Updated on July 23, 2013

Tutorials and Resources for ArtRage 3

This page answers 'how to' questions - how to add text, how to resize the brush, and gather tutorials for painting in ArtRage Studio and Studio Pro as they are created by users and myself. If you're using ArtRage 2.5 or just want general painting tips (such as composition and colour)., please visit the ArtRage 2.5 tutorials and resources page. This page is for the new tools and options specific to ArtRage 3.

As the reviews and tutorials come out, I will be adding them here (or make my own). Meanwhile, browse through quickly to find out what ArtRage is! (The quick version? It is the best painting program that exists today. )

Do you use ArtRage? - And which version?

Which version of ArtRage do you have?

See results

What Do I Do First? - Navigating the ArtRage 3 Studio Pro File Menu with JudithTramayne

Discover what File has to offer in the Menu Bar for ArtRage 3 Studio Pro - from setting up the canvas, to resizing the menu bar. Find more video tutorials on the Best ArtRage Videos /a>page.
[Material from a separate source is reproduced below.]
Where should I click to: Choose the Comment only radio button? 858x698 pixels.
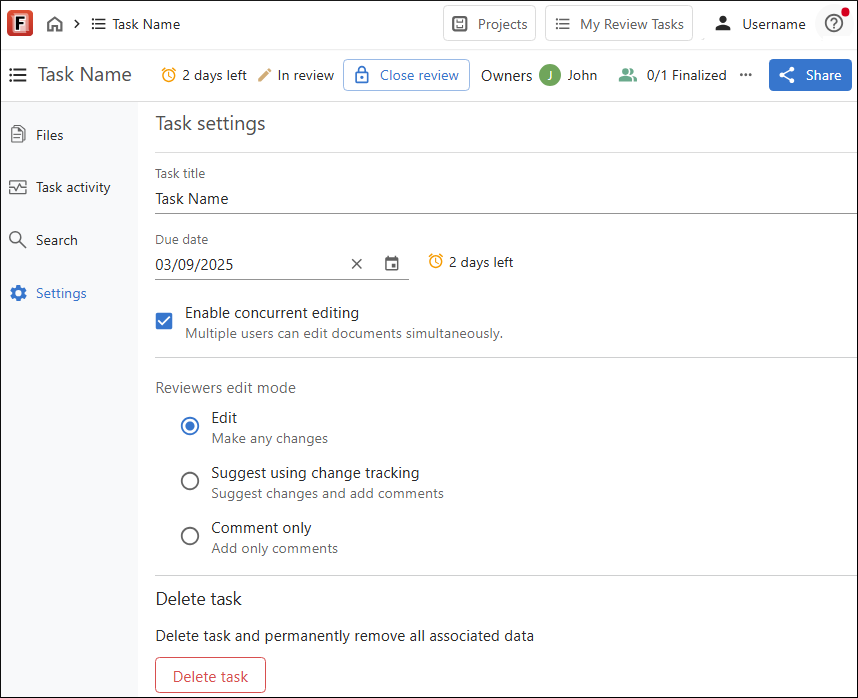(x=190, y=536)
ImagineFX 51 - The First ArtRage 3 Tutorial - The Tutorial by Nick Harris

Packed with beginner-friendly workshops, reader galleries, tips and reviews, ImagineFX is geared towards the digital artist and goes behind the image to find out more about artists, deconstructing their work and getting to grips with their thoughts and working processes.

Insider information from the ArtRage forums tells us that there are about five or six pages of tips and information and a disc that contains about 2.5 hours of QT movies on the v3.0 interface, and the creation of the painting used for the tutorial (drawing and watercolours, by Nick Harris).

What Languages Does ArtRage Support? - And how do I turn them on?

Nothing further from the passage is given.